Dataset entries
_ _ _ _ _ _ _

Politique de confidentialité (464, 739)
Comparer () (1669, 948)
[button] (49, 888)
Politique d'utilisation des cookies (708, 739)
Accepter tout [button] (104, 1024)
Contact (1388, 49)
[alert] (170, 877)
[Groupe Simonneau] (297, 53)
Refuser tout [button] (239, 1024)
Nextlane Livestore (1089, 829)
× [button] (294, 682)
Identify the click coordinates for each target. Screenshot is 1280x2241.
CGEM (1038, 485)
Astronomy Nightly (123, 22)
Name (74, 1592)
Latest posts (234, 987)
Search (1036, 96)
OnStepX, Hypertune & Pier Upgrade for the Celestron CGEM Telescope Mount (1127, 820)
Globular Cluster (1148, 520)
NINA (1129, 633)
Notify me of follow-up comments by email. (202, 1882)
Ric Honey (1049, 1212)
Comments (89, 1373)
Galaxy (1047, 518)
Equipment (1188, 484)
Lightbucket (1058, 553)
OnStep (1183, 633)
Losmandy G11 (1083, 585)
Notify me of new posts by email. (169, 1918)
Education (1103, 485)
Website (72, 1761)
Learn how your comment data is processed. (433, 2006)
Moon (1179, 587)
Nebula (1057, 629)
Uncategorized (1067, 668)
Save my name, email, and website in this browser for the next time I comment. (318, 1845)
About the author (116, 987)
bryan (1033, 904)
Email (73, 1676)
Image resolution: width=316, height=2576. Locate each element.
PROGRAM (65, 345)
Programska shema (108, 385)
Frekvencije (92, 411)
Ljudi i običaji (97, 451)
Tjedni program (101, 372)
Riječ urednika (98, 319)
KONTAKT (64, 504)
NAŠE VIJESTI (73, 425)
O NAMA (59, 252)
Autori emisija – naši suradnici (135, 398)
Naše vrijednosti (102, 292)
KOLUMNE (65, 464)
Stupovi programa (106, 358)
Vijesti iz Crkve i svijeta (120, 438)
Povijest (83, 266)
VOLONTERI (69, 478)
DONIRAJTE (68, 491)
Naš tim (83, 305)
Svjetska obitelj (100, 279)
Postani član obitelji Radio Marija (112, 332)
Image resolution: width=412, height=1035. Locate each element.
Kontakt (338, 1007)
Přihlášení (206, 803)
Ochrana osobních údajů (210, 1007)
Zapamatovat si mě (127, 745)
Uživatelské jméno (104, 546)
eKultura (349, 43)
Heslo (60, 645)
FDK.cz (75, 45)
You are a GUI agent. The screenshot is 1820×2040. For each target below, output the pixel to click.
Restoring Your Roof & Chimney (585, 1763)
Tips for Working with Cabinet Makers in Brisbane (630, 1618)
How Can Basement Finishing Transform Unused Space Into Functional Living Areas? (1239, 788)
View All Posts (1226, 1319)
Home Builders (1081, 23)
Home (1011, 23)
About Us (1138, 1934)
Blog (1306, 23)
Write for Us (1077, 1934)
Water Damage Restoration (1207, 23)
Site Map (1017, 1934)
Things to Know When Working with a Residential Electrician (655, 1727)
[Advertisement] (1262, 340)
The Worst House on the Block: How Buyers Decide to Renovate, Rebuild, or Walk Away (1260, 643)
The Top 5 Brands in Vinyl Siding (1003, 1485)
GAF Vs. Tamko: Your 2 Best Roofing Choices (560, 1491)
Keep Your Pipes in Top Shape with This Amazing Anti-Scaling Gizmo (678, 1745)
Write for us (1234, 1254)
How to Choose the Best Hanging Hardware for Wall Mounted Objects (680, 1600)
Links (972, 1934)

_ _ _ _ _ _ _

- WHAT NEEDS TO BE DONE
Above are some records; copy exactly the lines from the one with "Comments (89, 1373)" through the one with "Learn how your", both included, and no others.

- WRITTEN RESPONSE
Comments (89, 1373)
Galaxy (1047, 518)
Equipment (1188, 484)
Lightbucket (1058, 553)
OnStep (1183, 633)
Losmandy G11 (1083, 585)
Notify me of new posts by email. (169, 1918)
Education (1103, 485)
Website (72, 1761)
Learn how your comment data is processed. (433, 2006)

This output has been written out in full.